I'll Put $20 on Red and Black
Tim Buckley of Ctrl-Alt-Del mentioned on his current post that he is planning to buy a PS3 for one game in particular (my link is better than his, despite the flash ad), and “just in case [BluRay] wins the HD format war.”
I know I’m kind of in a post-exam tailspin here, but the profit diagram on that little investment strategy looks a lot like a prison shower scene. Putting down serious wampum on both sides of a format war with Sony involved is just asking for it in a couple of years, when the peace treaty involves a third format, or affordable dual-format players, or simply a crushing Sony defeat at the hands of market feasibility and reasonable compromise on technical merits.
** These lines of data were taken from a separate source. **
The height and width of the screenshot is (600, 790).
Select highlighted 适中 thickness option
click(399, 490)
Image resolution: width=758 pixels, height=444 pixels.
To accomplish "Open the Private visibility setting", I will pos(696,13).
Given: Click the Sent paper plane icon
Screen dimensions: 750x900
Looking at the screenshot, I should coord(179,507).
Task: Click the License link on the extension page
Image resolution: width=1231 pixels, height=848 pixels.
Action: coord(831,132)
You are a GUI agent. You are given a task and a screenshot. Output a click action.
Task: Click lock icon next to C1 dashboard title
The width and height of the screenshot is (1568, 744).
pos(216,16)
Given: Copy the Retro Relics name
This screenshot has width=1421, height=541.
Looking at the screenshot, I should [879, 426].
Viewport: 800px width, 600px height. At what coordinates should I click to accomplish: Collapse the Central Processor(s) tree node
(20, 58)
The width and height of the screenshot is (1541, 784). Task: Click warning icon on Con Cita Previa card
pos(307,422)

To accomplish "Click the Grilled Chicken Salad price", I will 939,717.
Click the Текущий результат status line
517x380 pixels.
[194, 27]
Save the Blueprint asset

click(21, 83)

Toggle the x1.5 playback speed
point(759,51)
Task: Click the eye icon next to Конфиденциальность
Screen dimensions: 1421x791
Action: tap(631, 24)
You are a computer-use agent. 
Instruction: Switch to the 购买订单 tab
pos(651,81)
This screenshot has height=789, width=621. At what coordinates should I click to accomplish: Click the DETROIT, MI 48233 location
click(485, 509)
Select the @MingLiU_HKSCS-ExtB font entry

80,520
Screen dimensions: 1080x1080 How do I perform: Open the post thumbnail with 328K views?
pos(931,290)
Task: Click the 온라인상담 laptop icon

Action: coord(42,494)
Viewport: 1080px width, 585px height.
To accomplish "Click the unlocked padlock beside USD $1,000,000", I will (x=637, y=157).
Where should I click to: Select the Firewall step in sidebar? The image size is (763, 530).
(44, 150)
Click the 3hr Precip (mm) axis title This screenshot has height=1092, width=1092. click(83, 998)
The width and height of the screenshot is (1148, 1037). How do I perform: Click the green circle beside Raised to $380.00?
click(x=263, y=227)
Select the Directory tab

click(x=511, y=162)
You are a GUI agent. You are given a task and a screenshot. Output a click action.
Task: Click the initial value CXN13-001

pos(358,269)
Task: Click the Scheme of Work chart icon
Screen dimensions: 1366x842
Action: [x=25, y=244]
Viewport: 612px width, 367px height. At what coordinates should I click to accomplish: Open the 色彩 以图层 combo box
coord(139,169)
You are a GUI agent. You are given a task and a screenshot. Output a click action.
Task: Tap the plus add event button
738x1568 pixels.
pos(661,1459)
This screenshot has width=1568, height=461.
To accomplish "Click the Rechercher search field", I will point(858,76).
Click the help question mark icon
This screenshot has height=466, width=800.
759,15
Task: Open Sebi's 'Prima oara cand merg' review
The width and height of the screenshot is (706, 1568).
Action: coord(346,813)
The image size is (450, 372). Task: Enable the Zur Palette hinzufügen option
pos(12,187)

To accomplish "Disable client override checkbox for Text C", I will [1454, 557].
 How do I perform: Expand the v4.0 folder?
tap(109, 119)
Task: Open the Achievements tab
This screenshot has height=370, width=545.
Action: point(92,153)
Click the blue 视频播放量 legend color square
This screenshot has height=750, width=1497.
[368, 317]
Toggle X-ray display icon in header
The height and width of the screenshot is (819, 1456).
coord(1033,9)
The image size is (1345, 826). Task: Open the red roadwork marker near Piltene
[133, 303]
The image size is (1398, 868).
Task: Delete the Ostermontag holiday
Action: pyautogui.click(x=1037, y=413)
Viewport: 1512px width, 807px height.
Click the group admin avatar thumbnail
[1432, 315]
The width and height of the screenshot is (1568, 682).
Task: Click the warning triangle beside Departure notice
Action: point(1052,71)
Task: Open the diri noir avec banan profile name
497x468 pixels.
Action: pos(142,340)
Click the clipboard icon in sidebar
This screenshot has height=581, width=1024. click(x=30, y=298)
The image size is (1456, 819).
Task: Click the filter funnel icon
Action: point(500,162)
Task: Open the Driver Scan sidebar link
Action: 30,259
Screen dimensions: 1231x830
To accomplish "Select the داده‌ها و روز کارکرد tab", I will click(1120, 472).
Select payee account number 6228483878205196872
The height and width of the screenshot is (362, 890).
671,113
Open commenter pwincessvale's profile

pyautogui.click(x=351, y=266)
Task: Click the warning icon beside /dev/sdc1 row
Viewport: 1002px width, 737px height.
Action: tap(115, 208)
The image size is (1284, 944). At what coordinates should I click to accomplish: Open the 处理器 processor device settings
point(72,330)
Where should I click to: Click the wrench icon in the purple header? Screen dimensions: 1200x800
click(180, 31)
My perspective on consoles is as follows: if you’re not giving me a novel reason to sit in front of a television screen, I’m already wondering why I don’t have WASD and an optical mouse. As a brief former student of models for precise instrumental control, a keyboard and mouse is a near-ideal compromise for a translational (WASD) and rotational (mouse) control. You have 4 degrees of freedom, from what I can tell: left/right and forward/backward on the keyboard, plus yaw and pitch from the mouse. Trying to do that with two analog sticks always feels like playing darts to me.
“Hitman,” for example, while being a great challenge to play, increases its difficulty by forcing the player to monkey with the pitch (up/down tilt) of the view all the time. Casting to reality, this would be like having trouble with your head rolling backwards when you walk, especially when climbing stairs. Adding in a non-targeting gun aspect just makes things more complicated.
The Bond game I’m playing with my roommate kind of does the neck work for you, leaving you to yaw-steer with the right thumb and do the ambulating on the left thumb. This works, but you have this weird zeroeth-order thing on the pitch and first-order thing on the yaw and translation. To the nonintrospective player, this is probably optimally easy, but it’s bothersome to me in terms of the science of the motion. It also does a GTA-style L1 autotarget. It’s Bond, for goodness sakes. The man doesn’t miss.
All this is why I’m looking for Wiimotes, plastic guitars, and touch-sensitive floor mats for the consoles, in addition to good RPGs, which at this point I think I’m conditioned to like better on consoles.